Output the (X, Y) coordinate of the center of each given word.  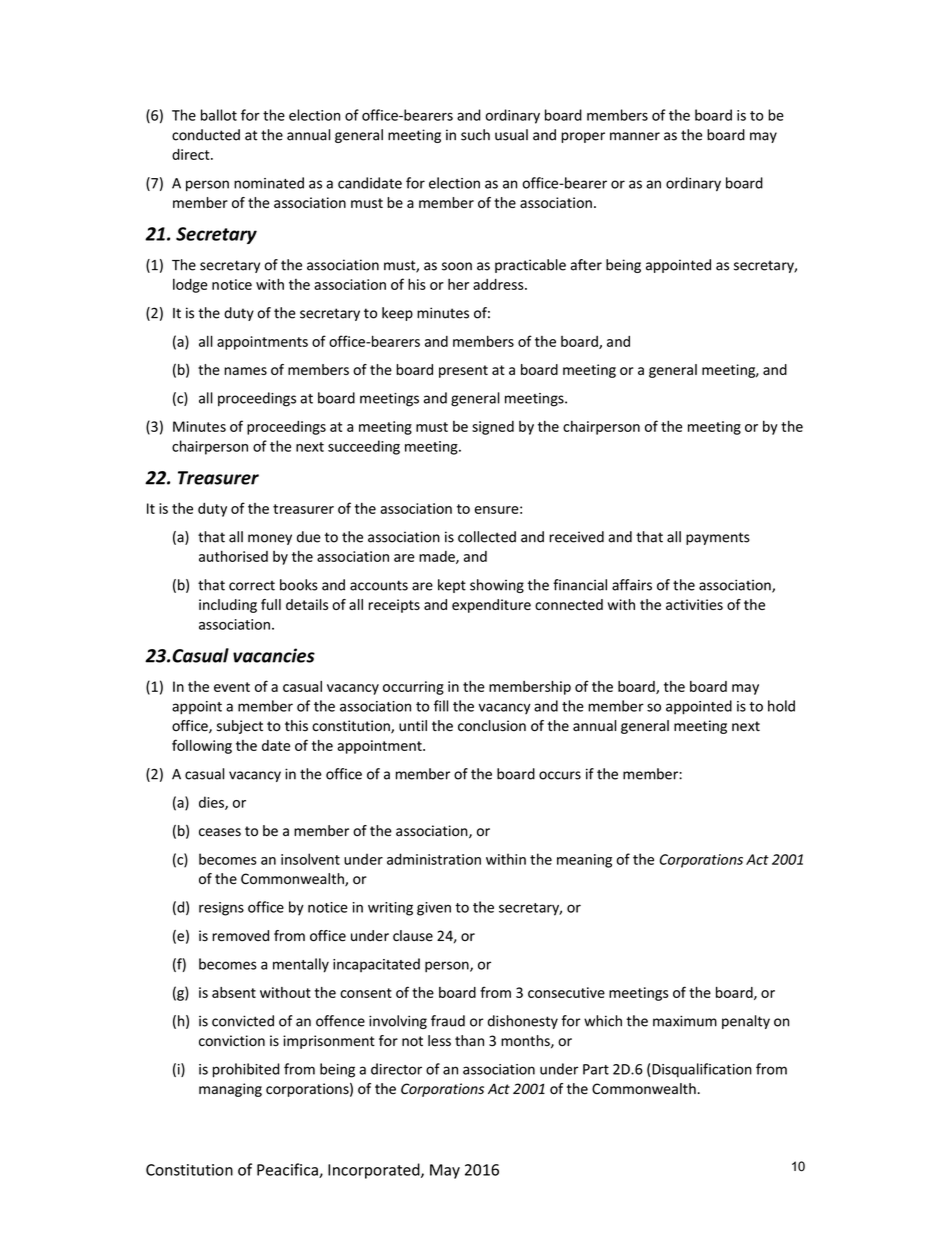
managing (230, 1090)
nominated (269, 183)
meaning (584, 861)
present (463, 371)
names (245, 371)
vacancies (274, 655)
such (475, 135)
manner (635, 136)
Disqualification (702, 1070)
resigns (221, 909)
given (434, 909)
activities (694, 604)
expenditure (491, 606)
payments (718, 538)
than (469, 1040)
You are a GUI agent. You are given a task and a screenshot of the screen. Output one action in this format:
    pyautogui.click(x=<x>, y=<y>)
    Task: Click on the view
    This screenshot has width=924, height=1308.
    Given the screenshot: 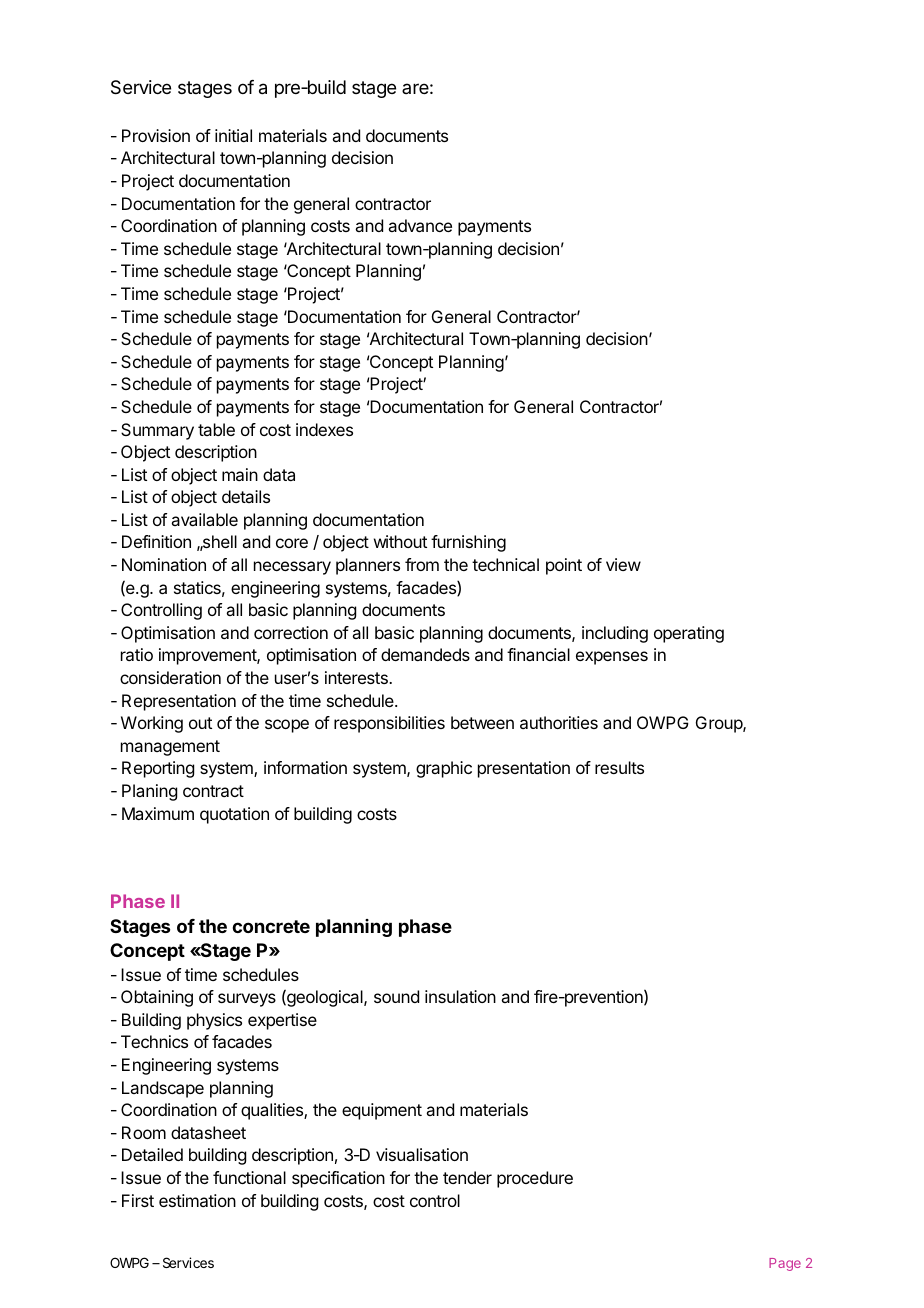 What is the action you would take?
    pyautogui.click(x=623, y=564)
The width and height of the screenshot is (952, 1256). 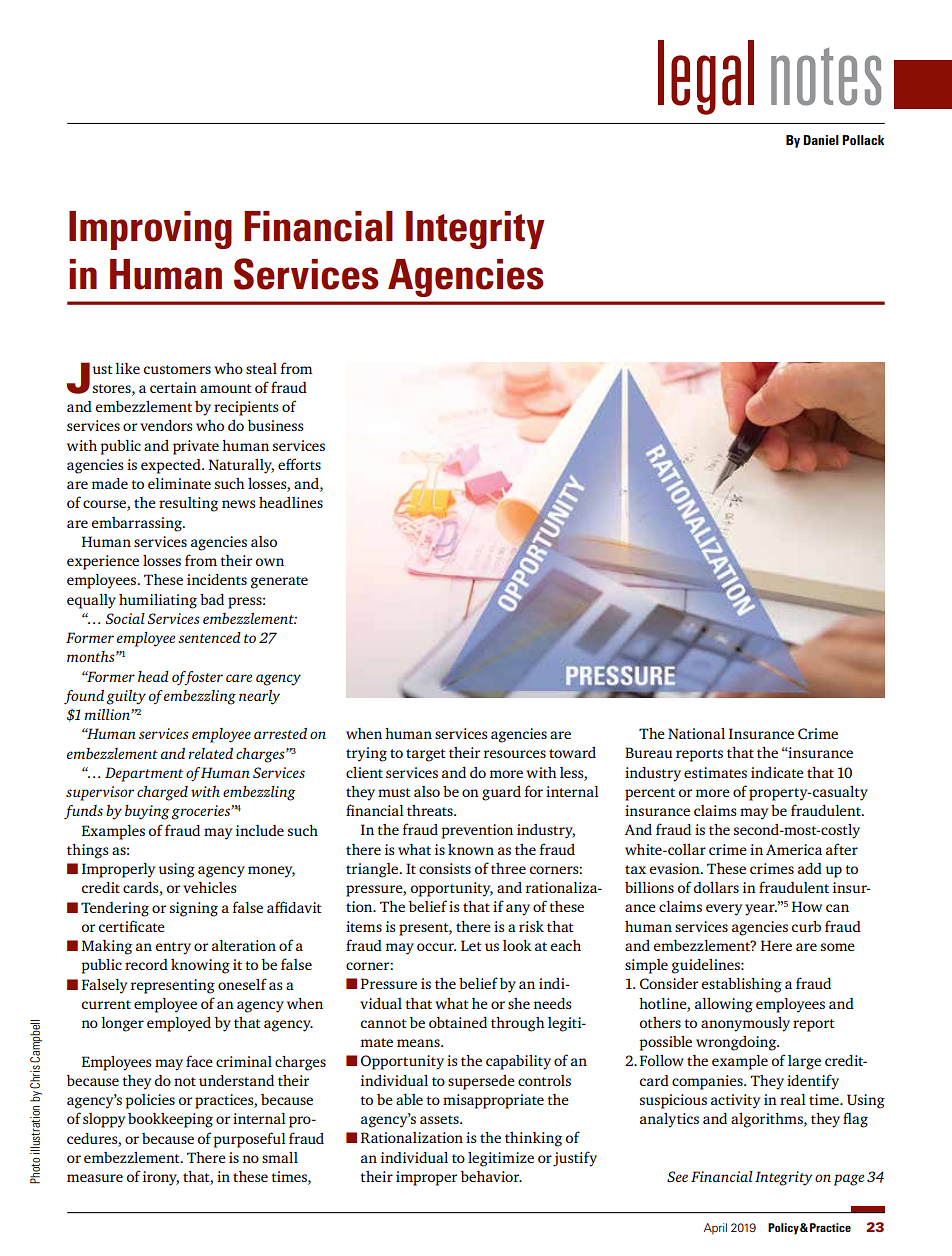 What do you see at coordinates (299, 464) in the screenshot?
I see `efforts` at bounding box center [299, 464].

--------------------

→ **SHORT TASK**
Can you rewrite the material between the lines holding "present (463, 371)" and "than (469, 1040)", inclusive, with "manner" changed to "method" and nothing else altered?

→ **EXERCISE SOLUTION**
present (463, 371)
names (245, 371)
vacancies (274, 655)
such (475, 135)
method (635, 136)
Disqualification (702, 1070)
resigns (221, 909)
given (434, 909)
activities (694, 604)
expenditure (491, 606)
payments (718, 538)
than (469, 1040)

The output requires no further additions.